Samsung está cada vez más cerca de presentar oficialmente sus nuevos teléfonos plegables, de los que recientemente compartió algunas pistas en sus redes sociales y cuyos precios ahora se han filtrado.
La información, procedente de un informe del portal especializado WinFuture, desvela una estrategia de costes que ha sorprendido a la industria por su curiosa paradoja.
La gran atracción de esta generación, el Galaxy Z Fold 8 con su nuevo y esperado formato ancho, mantendrá el precio base de su predecesor tras la subida prevista para principios de este año 2026.
Este terminal, que introduce una proporción de pantalla inédita y un rediseño estructural completo, partirá de los 1.999 euros para la versión de 256 GB, costará 2.199 euros para la de 512 GB y alcanzará los 2.599 euros en su variante de un TB.
La ironía se hace evidente al analizar el posicionamiento de su hermano de gama, el denominado Galaxy Z Fold 8 Ultra. A pesar de tratarse de una actualización sumamente conservadora y prácticamente idéntica al modelo anterior, este dispositivo soportará un incremento de precio notable.

Samsung Galaxy Z Fold 8
El Androide Libre
Su configuración de entrada de 256 GB arrancará en los 2.199 euros, lo que supone cien euros más que antes. La brecha económica se acentúa en las opciones con mayor almacenamiento: la versión de 512 GB se elevará hasta los 2.399 euros, reflejando una subida de 180 euros, mientras que el tope de gama con un TB de capacidad trepará hasta unos sorprendentes 2.799 euros, tras aplicar un incremento directo de 280 euros.
Desde una perspectiva técnica, existen argumentos en la hoja de especificaciones que intentan justificar este encarecimiento, ya que el modelo Ultra cuenta físicamente con más hardware
Esta versión integra una tercera cámara trasera ausente en el formato ancho y monta una batería de mayor capacidad. Sin embargo, en el mercado resulta difícil de aceptar que la innovación ergonómica más fresca mantenga sus cifras intactas mientras que la revisión más tradicional asuma el golpe de las subidas.
Esta revisión al alza tampoco dará tregua al resto del ecosistema de la firma coreana.
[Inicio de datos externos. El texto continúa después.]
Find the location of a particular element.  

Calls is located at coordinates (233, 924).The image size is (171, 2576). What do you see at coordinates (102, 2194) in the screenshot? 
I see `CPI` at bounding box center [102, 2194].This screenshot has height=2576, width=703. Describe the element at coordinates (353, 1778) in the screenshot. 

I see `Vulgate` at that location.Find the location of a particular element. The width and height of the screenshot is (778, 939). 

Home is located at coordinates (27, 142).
El plegable de tipo concha, el Galaxy Z Flip 8, seguirá la misma estela y se encarecerá cien euros en su salida, fijando un precio base de 1.299 euros para los 256 GB y de 1.499 euros si se opta por la capacidad de 512 GB, la cual arrastra un extra de 180 euros respecto al pasado.
De manera paralela, la nueva división de relojes inteligentes experimentará un aumento generalizado de aproximadamente el diez por ciento.
Dentro de la gama de accesorios, el Galaxy Watch 9 de 40 milímetros costará 409 euros en su versión estándar con Bluetooth y 459 euros si se prefiere la conectividad celular
Por su parte, el modelo de mayor tamaño, con una caja de 44 milímetros, se situará en los 439 euros para la variante Bluetooth y en los 489 euros para la opción con tecnología de red móvil, lo que representa incrementos de entre treinta y cincuenta euros según el modelo elegido.
En la cúspide de estos dispositivos de muñeca se ubicará el robusto Galaxy Watch Ultra 2 en su versión con conectividad celular, que llegará al mercado con una etiqueta oficial de 749 euros tras sufrir un encarecimiento de cincuenta euros.